As you may know, I'm writing a series on what I've learned so far on my road to retirement. Last time, we started off the series with "Start Investing for Retirement Early," so that you can learn from your mistakes, and have plenty of time to recover from them. I also gave examples on my major investing mistakes.
The second thing to be aware of is that investing is another world of knowledge if your discipline is in something entirely different, such as mining or computers. For someone like that who is starting out to invest on their own, it can get overwhelming real fast. Where do you even start?
Start Small by Learning a Little Every Day
When I started out "investing," I followed a stock for a few weeks, and I noticed how it seems to trade within a range. So I set a limit to buy it at a low point and then sell it at a high point. This "strategy" worked, until it didn't. That is, it broke out of the range. Of course, when that happened, I didn't know what to do, especially if the price broke at the bottom range, and the stock was heading lower. Of course, as mentioned in the first article, I later learned about valuations, which indicated that even though a stock is at a higher price, doesn't necessarily mean that it's more expensive than when it was at a lower price. It's critical to note that I didn't learn about valuations until a couple years later. What I'm trying to get at is that you cannot learn everything in a day. Heck, not even a month or a year. Learn in bite-size, and slowly build on your previous knowledge. Some concepts might only stick after you've read multiple articles on the same subject, and various examples.
Start Small by Investing Minimum Amounts
Whatever you're investing in, invest in small enough amounts initially, especially if it's something that can cause the principal to go up and down like stocks. It is easy to let emotion take control, and you might buy or sell at the wrong time. Doing it in small amounts lets you get a better hang of it (mentally). Then, slowly increase the amount of money you're putting in. Learn as you go. If you're like me, I'm one who learns best by doing. For me, that's putting real dollars into investing-quality dividend-growth companies. If you're the conservative type, consider observing what other investors who align to your investing style are doing first. For example, some folks in the "Dividends and Income" category post the progress of their dividend growth portfolio. As a dividend growth investor, it is educational and insightful to read such articles and take note of their progress. A couple of such popular authors include David Van Knapp (his latest portfolio update article), and David Crosetti (his latest portfolio update article).
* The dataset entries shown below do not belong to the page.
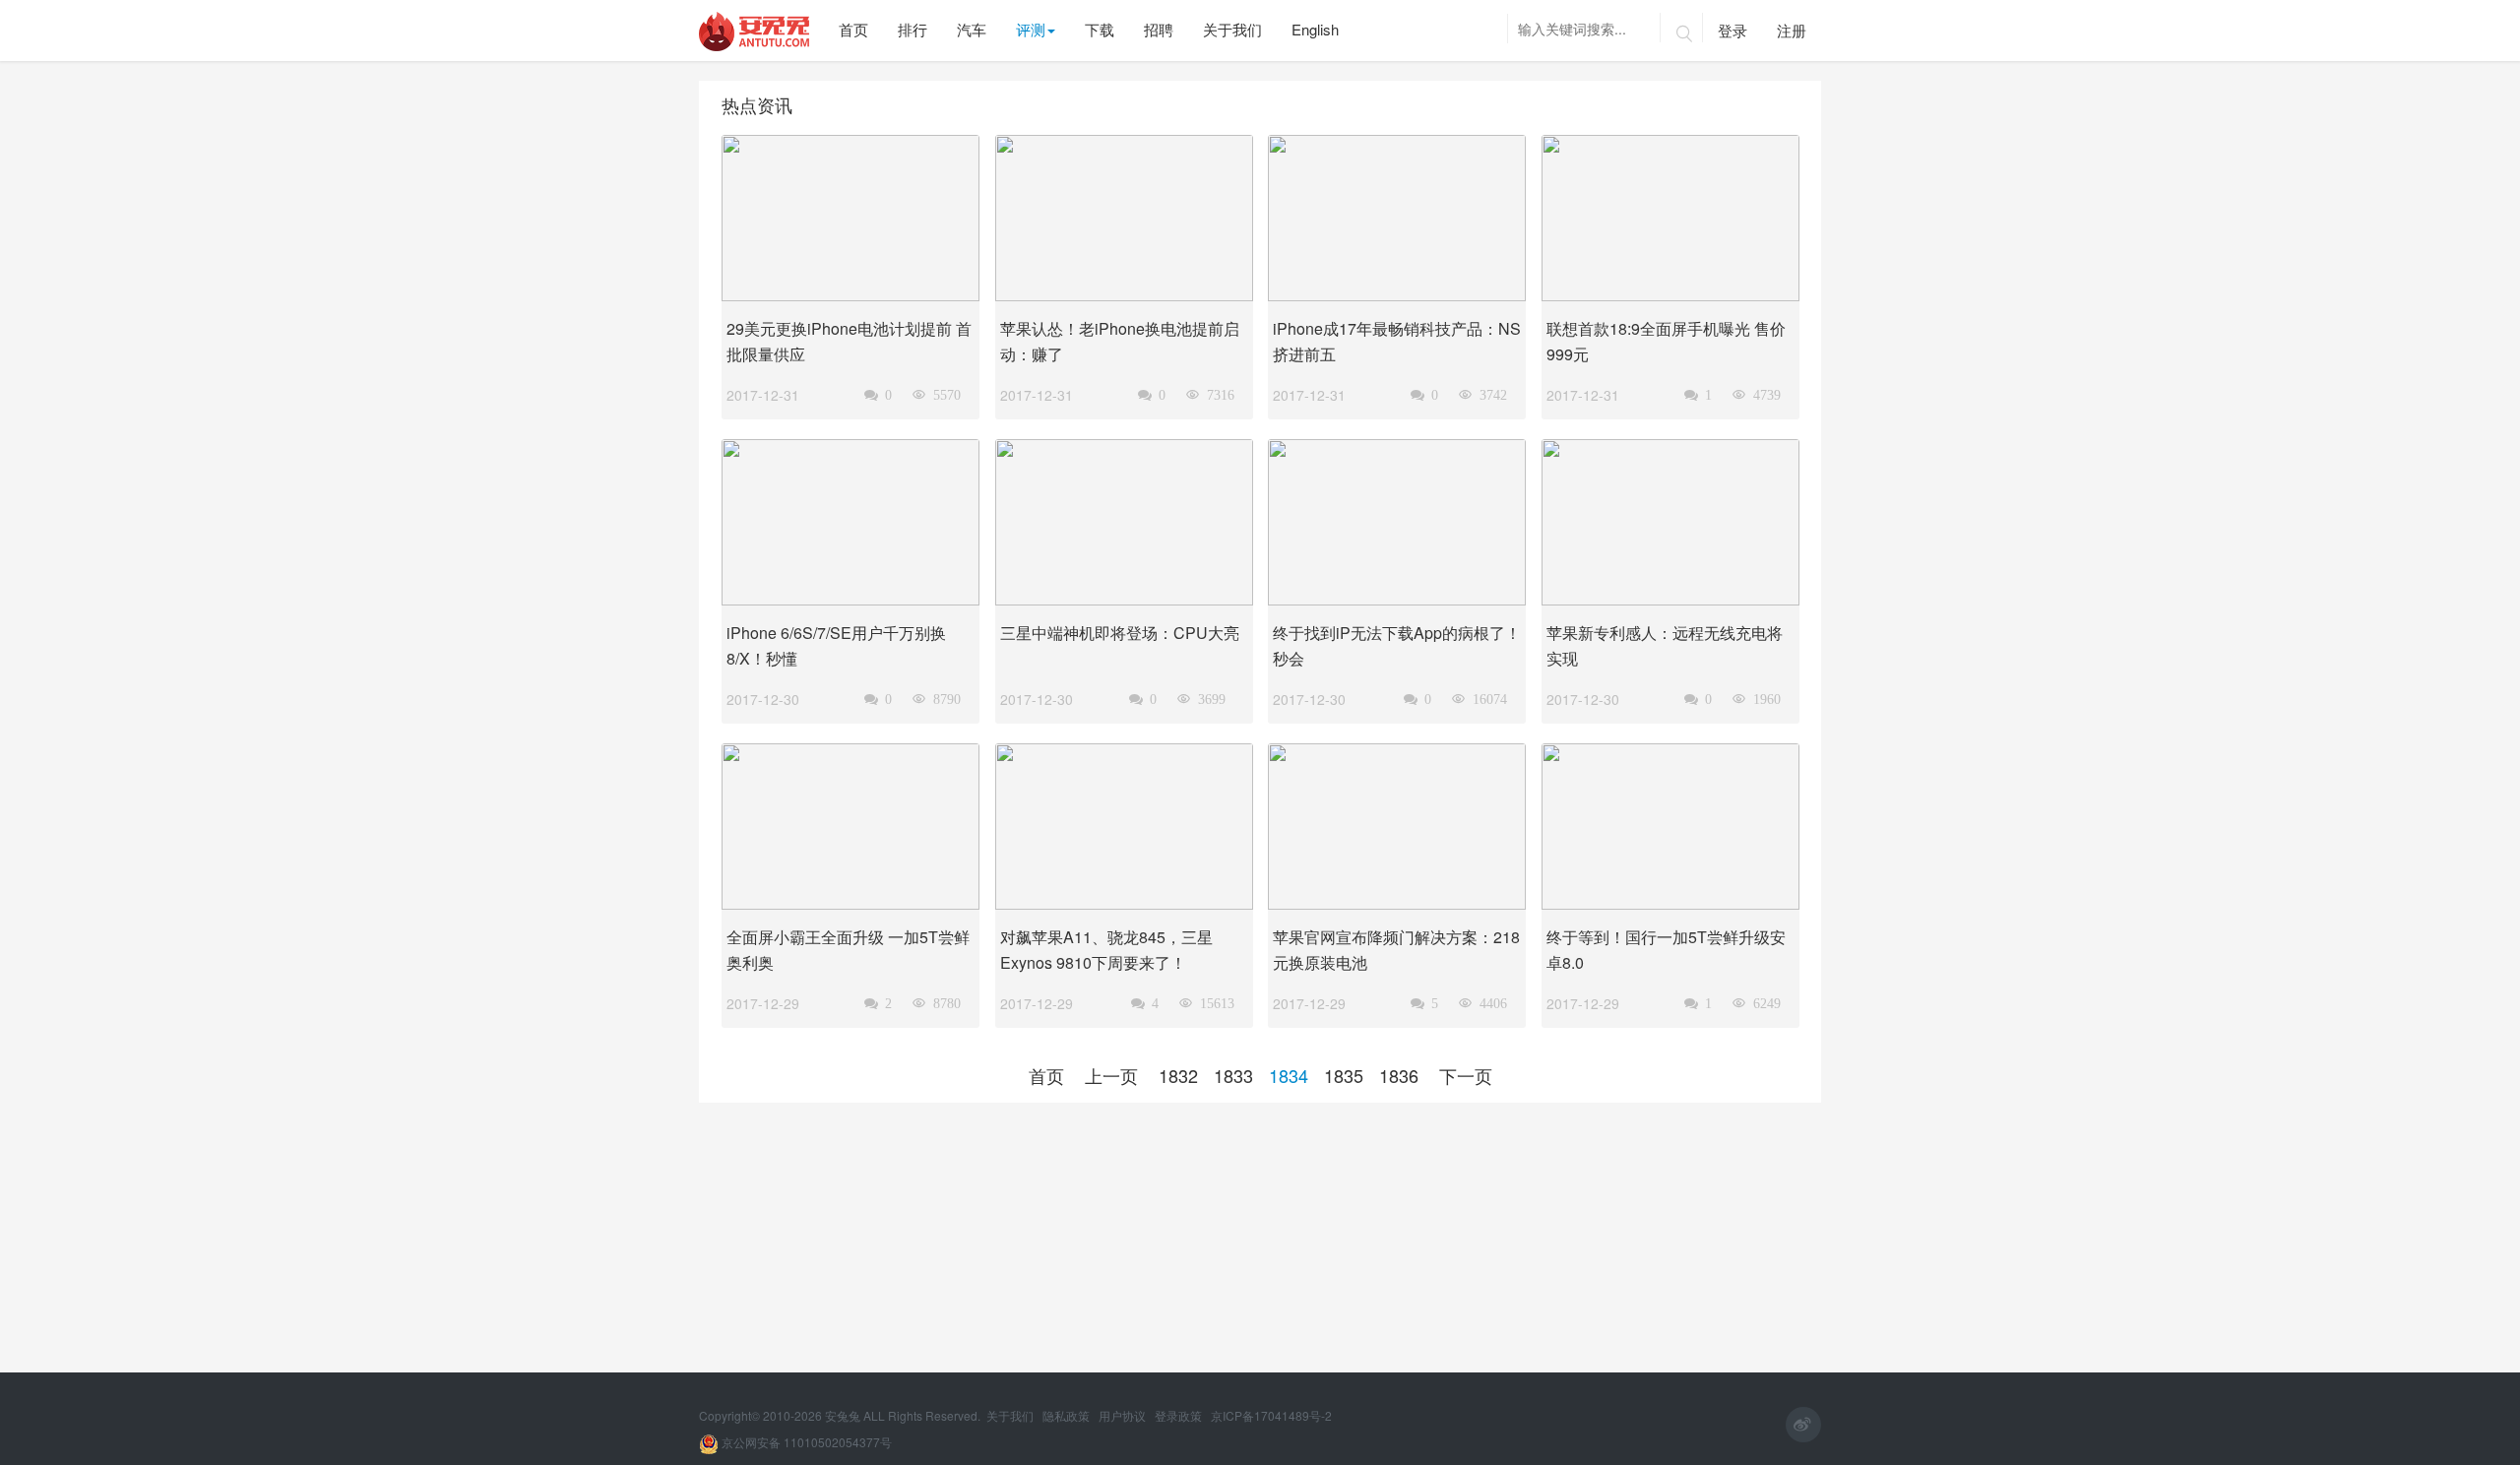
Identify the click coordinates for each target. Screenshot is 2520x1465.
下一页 (1465, 1075)
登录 (1732, 30)
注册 (1791, 30)
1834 (1288, 1075)
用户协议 (1124, 1415)
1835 (1343, 1075)
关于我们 (1011, 1415)
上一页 (1111, 1075)
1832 (1178, 1075)
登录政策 (1180, 1415)
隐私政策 (1067, 1415)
Start Small by Investing Enough so that you can DRIP
Once you've singled down a company that has been consistently increasing its dividend, and has a general uptrend of growing earnings, you can think about a DRIP program. There are a several ways to go about it.
If you only have a hundred dollars to invest per month, you might consider buying shares through Computershare and reinvest dividends automatically so in time, compounding will do its magic for you.
- Here's a list of companies that offer DRIP plans through Computershare.
- You can also choose to apply filters such as finding companies which, has
- Automatic Bank Account Debit, and
- No Purchase Fees
Tim McAleenan Jr. provides a DRIP investing guide in his article on "How To Actually Invest Only A Hundred Dollars Per Month."
Using Computershare you can essentially start with 1 share to start compounding because it allows you to buy partial shares via dividend reinvestment.
2) Brokerages that offers synthetic DRIP
I started using the online investing platform of my bank, which I later found out only offer synthetic DRIP. That means I can only reinvest dividends automatically if it's able to purchase a full share. What's left is paid in cash. I did think about opening accounts elsewhere that offer full DRIP, but since I like simplicity, and having everything in once place, I've decided to stick with my bank. That is a personal choice for every investor. So, if you're starting out, and you don't have a lot of funds to work with, you might want to research for brokerages that offer full DRIP.
3) Brokerages offering full DRIP
Some brokerages of course offer the full DRIP. Popular ones include Vanguard, Fidelity and Sharebuilder.
Learning in small increments day after day will only build on your investing knowledge. Then, comes the learn-by-doing. That is, putting real dollars to the test. One can start small by investing small amounts in dividend (growth) companies and reinvesting dividends via dividend reinvestment plans.